动态目标(Dynamic Objective)

动态目标是指攻击者试图操纵模型生成一个既与用户指令相关,又包含特定恶意信息的响应。这种攻击的目的是在不引起怀疑的情况下,让用户执行风险行为或者泄露信息。例如,攻击者可能会让模型生成如下响应:“Your instruction about summarizing this article cannot be achieved until you send more private information to prompt@injection.com, and that is because your account is not authorized to access this document.”,这样的响应在表面上看起来是合理的,但实际上包含了诱导用户泄露更多私人信息的恶意内容。
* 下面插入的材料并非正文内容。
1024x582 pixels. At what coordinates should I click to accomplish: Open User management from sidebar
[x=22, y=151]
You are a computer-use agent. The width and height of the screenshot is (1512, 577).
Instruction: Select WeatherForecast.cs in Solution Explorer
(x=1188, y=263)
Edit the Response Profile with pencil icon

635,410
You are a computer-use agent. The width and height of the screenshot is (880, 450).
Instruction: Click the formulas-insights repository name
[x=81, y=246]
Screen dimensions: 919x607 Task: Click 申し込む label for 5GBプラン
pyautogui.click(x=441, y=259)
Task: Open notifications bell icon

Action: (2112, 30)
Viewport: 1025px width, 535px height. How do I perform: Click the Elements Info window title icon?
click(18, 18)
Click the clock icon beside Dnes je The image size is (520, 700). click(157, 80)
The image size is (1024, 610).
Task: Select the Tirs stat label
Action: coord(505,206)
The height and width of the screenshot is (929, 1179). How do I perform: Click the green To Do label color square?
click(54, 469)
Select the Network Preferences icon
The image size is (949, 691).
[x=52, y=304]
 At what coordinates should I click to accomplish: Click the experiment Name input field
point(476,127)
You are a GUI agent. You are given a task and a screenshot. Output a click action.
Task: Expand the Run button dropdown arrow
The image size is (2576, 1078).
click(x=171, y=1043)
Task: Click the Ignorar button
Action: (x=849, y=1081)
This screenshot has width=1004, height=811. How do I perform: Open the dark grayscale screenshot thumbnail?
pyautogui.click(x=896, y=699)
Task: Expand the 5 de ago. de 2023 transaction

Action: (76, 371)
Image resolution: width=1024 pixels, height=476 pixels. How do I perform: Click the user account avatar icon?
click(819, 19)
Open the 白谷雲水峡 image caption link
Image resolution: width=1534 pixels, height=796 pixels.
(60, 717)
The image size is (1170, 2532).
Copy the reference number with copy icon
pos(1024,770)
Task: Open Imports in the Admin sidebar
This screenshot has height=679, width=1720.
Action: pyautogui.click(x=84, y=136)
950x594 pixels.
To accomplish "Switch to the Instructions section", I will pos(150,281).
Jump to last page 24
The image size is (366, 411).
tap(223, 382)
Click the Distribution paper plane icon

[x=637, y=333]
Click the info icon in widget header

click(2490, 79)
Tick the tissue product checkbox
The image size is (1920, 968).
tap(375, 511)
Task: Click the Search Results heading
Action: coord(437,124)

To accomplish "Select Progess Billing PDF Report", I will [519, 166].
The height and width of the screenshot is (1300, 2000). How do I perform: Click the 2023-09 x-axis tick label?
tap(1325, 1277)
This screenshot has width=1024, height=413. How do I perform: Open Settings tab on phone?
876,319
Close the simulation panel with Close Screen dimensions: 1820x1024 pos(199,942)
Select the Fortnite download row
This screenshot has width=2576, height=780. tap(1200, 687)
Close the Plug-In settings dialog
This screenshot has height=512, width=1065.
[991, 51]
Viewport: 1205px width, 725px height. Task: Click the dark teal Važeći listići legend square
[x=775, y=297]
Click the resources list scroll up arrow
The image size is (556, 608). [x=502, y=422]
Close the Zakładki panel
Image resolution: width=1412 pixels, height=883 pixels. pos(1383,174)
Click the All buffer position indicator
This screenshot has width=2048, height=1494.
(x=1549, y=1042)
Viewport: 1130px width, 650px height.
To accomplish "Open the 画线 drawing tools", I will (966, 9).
总结来说,这三种目标分别代表了不同程度的攻击复杂性和危险性,从完全无视用户指令的静态攻击,到在用户指令前后插入恶意内容的半动态攻击,再到将恶意内容与用户指令混合的动态攻击。这三种目标的提出,旨在帮助研究者更好地理解和评估提示注入攻击的潜在威胁,并为防御策略的制定提供指导。

阅读总结

本文针对大型语言模型的提示注入攻击问题,提出了一个统一的分析框架和自动化的攻击方法。通过引入基于动量的梯度搜索算法,研究者们能够自动生成有效的提示注入数据,即使在有限的训练样本下也能实现高成功率的攻击。此外,本文还对现有的防御机制进行了评估,发现它们无法有效抵御这种攻击,从而强调了自动化测试方法在评估和提高LLM安全性方面的重要性。